> [Information supplied]:
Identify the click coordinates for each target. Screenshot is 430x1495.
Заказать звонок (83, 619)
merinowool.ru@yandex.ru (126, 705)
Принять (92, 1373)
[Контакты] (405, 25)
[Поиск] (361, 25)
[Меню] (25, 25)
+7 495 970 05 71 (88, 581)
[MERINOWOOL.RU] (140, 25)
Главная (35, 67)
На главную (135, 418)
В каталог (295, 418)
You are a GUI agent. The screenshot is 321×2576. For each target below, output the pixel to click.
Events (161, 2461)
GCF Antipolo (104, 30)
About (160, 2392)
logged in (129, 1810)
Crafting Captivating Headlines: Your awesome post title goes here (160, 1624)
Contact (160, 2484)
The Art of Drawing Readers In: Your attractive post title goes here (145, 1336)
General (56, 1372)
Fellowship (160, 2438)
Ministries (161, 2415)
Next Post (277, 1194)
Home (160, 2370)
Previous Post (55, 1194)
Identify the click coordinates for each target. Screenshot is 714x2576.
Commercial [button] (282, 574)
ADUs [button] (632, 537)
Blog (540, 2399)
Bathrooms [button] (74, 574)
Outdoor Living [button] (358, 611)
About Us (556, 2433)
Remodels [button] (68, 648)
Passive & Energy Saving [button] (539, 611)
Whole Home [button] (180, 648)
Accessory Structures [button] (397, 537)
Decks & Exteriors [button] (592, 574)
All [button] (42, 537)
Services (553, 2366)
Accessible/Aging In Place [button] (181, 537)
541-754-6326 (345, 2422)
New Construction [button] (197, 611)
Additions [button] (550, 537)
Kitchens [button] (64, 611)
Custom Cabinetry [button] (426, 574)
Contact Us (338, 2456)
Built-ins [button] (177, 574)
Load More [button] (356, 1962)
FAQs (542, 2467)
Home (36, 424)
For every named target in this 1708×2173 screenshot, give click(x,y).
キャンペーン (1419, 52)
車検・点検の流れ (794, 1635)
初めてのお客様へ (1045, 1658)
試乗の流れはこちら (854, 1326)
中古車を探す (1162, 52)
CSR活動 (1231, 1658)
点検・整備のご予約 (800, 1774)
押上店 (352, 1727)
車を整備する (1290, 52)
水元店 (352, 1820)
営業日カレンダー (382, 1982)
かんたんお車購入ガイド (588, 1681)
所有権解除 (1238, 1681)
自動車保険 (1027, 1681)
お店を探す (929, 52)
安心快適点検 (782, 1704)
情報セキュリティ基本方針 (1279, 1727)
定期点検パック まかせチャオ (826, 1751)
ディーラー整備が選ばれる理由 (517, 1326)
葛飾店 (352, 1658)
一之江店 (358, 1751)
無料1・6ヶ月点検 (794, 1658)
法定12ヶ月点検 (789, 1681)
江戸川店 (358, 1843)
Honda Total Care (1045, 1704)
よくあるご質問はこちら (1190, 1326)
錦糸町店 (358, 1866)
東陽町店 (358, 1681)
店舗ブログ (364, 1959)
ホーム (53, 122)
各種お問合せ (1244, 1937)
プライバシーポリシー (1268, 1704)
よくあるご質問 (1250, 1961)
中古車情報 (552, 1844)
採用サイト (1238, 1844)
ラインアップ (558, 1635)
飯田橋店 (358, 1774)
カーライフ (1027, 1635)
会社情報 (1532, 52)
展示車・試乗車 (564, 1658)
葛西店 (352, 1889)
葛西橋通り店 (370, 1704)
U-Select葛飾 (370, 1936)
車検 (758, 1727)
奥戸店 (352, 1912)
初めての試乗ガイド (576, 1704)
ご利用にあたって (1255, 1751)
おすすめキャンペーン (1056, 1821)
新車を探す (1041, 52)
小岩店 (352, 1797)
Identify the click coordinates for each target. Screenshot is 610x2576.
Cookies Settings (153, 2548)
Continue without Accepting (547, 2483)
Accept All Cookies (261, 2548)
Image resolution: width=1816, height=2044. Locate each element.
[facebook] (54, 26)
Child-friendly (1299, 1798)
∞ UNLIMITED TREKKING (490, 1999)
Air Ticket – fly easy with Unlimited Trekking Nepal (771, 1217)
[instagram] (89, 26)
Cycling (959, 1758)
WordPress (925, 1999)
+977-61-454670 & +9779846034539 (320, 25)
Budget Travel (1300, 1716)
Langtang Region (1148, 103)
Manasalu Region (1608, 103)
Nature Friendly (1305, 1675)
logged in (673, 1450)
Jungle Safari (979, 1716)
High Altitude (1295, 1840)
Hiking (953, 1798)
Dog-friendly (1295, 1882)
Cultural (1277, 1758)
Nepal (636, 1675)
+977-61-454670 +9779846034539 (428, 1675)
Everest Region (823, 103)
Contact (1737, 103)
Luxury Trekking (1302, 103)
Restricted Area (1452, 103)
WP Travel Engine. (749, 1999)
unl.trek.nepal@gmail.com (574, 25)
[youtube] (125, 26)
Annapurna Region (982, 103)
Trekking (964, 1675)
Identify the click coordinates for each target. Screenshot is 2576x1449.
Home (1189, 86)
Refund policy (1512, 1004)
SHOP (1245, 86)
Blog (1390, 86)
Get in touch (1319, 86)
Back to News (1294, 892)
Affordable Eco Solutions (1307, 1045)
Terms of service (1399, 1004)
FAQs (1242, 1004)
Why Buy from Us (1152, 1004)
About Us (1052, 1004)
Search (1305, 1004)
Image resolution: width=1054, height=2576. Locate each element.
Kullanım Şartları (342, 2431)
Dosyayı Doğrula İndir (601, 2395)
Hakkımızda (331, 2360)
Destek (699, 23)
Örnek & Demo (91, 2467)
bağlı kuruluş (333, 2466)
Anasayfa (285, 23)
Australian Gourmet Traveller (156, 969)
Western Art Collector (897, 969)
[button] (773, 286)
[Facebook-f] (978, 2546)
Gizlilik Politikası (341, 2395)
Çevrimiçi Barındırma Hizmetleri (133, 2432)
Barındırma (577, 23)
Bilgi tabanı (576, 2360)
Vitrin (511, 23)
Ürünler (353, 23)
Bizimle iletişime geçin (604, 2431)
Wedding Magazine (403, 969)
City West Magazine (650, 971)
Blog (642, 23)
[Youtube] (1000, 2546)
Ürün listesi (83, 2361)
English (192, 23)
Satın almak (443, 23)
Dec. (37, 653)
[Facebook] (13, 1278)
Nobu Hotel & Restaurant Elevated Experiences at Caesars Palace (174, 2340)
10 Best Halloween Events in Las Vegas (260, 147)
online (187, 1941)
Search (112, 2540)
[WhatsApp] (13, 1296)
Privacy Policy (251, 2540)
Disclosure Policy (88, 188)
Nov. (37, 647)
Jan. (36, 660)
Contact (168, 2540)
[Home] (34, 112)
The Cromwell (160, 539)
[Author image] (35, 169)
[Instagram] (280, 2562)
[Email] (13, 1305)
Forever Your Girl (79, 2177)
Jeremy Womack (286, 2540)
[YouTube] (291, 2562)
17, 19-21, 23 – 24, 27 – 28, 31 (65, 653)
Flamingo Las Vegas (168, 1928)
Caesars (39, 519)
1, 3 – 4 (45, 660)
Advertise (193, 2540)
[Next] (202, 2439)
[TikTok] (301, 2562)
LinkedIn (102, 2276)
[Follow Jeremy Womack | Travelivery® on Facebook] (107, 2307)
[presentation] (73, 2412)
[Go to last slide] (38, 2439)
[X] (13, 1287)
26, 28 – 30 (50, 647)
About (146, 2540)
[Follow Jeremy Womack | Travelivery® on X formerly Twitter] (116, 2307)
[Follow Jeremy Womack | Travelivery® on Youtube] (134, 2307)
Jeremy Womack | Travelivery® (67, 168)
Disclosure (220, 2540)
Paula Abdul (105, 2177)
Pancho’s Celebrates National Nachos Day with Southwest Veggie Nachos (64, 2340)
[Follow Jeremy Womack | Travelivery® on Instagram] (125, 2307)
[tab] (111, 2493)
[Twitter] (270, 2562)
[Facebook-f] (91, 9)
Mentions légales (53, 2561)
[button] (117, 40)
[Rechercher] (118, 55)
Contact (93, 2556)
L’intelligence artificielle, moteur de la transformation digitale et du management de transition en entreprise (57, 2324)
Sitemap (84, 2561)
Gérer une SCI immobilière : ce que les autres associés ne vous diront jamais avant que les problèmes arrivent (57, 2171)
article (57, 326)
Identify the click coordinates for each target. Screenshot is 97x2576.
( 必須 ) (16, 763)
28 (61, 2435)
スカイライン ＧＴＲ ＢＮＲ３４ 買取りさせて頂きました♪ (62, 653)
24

> [Your instructions]: For each line above that contains the word "Womack", make a copy.

> [Task answer]:
Jeremy Womack (286, 2540)
[Follow Jeremy Womack | Travelivery® on Facebook] (107, 2307)
[Follow Jeremy Womack | Travelivery® on X formerly Twitter] (116, 2307)
[Follow Jeremy Womack | Travelivery® on Youtube] (134, 2307)
Jeremy Womack | Travelivery® (67, 168)
[Follow Jeremy Womack | Travelivery® on Instagram] (125, 2307)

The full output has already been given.